La hojarasca, debut en el largometraje de Macu Machín, plantea una hibridación entre el documental y la ficción con el relato mínimo de tres hermanas reunidas en la casa familiar en Canarias para poner orden al asunto de la herencia familiar. Tratando también sobre la memoria y la vejez, la ópera prima de Machín cuida el aspecto visual en esta mezcla de lo dramático con el poder inexorable de una naturaleza hostil que acompaña este drama latente familiar humilde, sabio y sensorial, que tampoco escapa de algún que otro tropiezo propio de una primera película. Con sus más y sus menos, Machín ya es alguien a quien seguirle la pista.

En una línea sensitiva parecida a La hojarasca, pero entregada por completo a la ficción, se encuentra Family Portrait, primer largometraje de Lucy Kerr. Creando una atmosfera que contrasta entre la luminosidad de un día en familia y lo inquietante de la trama –una madre que desaparece durante la jornada, a la que necesitan para hacerse un retrato de familia-, la cinta acaba fagocitada por sus ínfulas pretenciosas, derivando en un film hueco en el que la forma está al servicio de muy poco.

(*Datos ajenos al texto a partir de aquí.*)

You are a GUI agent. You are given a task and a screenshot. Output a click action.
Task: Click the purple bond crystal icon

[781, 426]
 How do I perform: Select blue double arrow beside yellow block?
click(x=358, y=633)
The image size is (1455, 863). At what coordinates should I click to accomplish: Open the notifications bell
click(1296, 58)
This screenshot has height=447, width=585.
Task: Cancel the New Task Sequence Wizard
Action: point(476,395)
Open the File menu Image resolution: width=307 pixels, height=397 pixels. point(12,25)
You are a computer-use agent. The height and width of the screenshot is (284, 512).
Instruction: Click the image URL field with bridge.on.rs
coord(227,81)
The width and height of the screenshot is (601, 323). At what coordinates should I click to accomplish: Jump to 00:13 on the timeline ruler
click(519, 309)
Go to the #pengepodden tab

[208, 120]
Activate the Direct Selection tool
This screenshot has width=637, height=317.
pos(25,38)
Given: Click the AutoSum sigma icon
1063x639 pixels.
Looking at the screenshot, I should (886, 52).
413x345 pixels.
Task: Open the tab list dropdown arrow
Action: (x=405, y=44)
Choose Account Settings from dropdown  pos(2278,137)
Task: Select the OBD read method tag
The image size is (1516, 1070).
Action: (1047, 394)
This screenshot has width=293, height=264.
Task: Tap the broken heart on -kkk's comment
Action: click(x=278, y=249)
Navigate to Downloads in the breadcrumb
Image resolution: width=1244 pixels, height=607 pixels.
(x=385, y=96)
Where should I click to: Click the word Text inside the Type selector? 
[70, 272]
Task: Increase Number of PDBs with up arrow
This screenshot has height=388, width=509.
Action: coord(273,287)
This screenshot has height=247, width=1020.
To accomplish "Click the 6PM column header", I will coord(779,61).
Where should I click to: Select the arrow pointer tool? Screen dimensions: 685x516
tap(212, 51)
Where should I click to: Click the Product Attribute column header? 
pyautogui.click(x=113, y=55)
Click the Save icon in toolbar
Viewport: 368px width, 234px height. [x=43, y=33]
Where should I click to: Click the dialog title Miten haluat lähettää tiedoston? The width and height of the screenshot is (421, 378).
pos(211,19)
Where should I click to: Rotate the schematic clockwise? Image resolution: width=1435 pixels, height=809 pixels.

Un muy original ejercicio de estilo se halla en In Water, una de las aportaciones del hiperproductivo Hong Sang-soo al D’A de este año. El surcoreano desenfoca completamente el film, experimentando con el espectador la percepción de unas imágenes más próximas a un cuadro impresionista que a la concepción clásica de la imagen en el cine. Más allá del original recurso, el conciso film de una hora y un minuto se acaba agotando al no sustentarse en un contenido a la altura.

El Festival, además, revolucionó la comunidad cinéfila catalana con la visita de Alice Rohrwacher, cineasta esencial del cine europeo contemporáneo, receptora del premio D’A 2024, quien ofreció una masterclass abierta al público y presentó en la Filmoteca su último trabajo, La quimera. Otra muestra de vigor de un evento que, a pesar de encontrarse por edad en su adolescencia, prueba una madurez y una entidad a la altura de festivales con más solera.